Maddux announces retirement at winter meetings

Las Vegas, NV (Sports Network) - Greg Maddux officially closed out his illustrious 23-year career by announcing his retirement Monday at a news conference in his hometown of Las Vegas, the site of baseball's winter meetings.

"I'm just here to say thank you to everyone in baseball," Maddux said. "It's going to be hard walking away from baseball, but it's time...I'll miss all of it. I'll miss the game, hitting, pitching, hanging out with the guys, standing at home plate wondering what pitch is coming. The plane rides are fun, playing golf on the road is fun, playing poker with the guys...spring training is always fun, it's where you get to work on baseball stuff."

The 42-year-old Maddux put together an impressive career after making his major league debut with the Chicago Cubs in September of 1986. He spent a majority of his career with Atlanta and also pitched for Los Angeles and San Diego.

Maddux accumulated 355 victories -- eighth-most in big league history -- and is a four-time Cy Young Award winner and an eight-time All-Star selection. He generated 17 straight seasons (1988-2004) with at least 15 wins, with back-to- back 20-win campaigns in 1992-93.

"I'm very proud of what I did on the baseball field, but I'd like to think I'm the same person I was 20 years ago," Maddux said.

Maddux's longevity allowed him to finish 10th all-time in strikeouts with 3,371 despite striking out 200 or more in a season only once (1998). He also ranks fourth in games started (740) and 13th in innings pitched (5,008 1/3).

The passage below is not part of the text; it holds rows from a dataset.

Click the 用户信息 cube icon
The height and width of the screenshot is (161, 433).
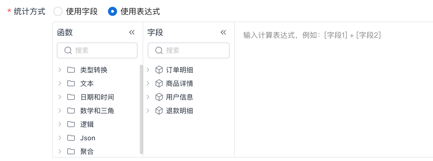(x=159, y=97)
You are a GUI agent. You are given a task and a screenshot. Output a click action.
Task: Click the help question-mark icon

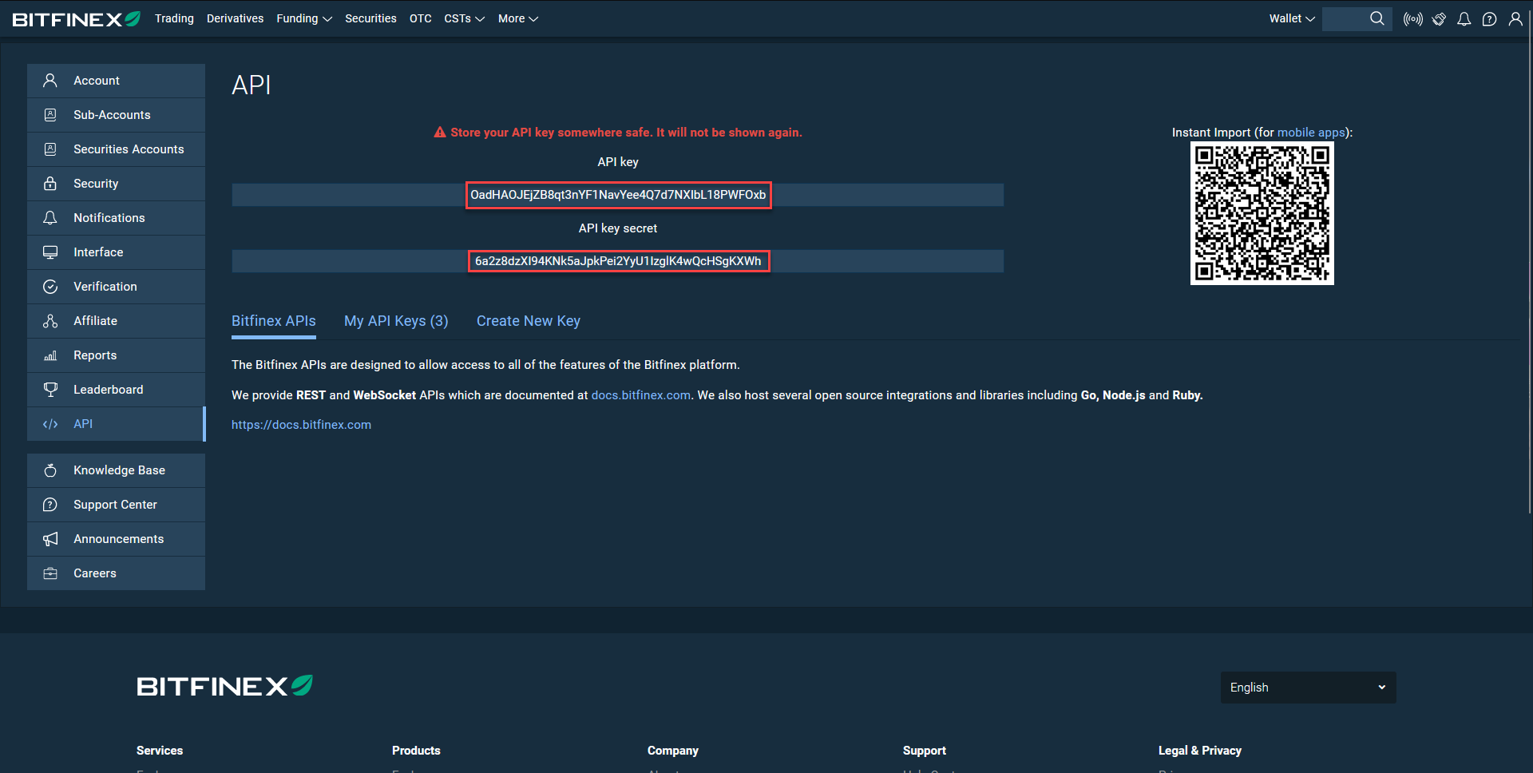1489,18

The Dodgers acquired the right-hander from the Padres late last season for a postseason stretch run, and Maddux helped LA earn a National League Championship Series berth against the eventual World Series champion Philadelphia Phillies. He combined to go 8-13 with a 4.22 earned run average over 33 starts for LA and San Diego in what was his final season.

"I pretty much knew during spring training this was it," said Maddux. "I told some teammates, I don't know if they believed me, but I didn't want a big dog and pony show."

In 23 seasons with the Cubs, Braves, Padres and Dodgers, Maddux compiled a 355-227 record with a 3.16 ERA in 744 games -- including 109 complete games and 35 shutouts.

"I want to take a year off and spend time with my family and see how I like it. Baseball's all I know," Maddux said.

Maddux, a certain first-ballot Hall of Famer, was a member of one World Series championship team with Atlanta in 1995.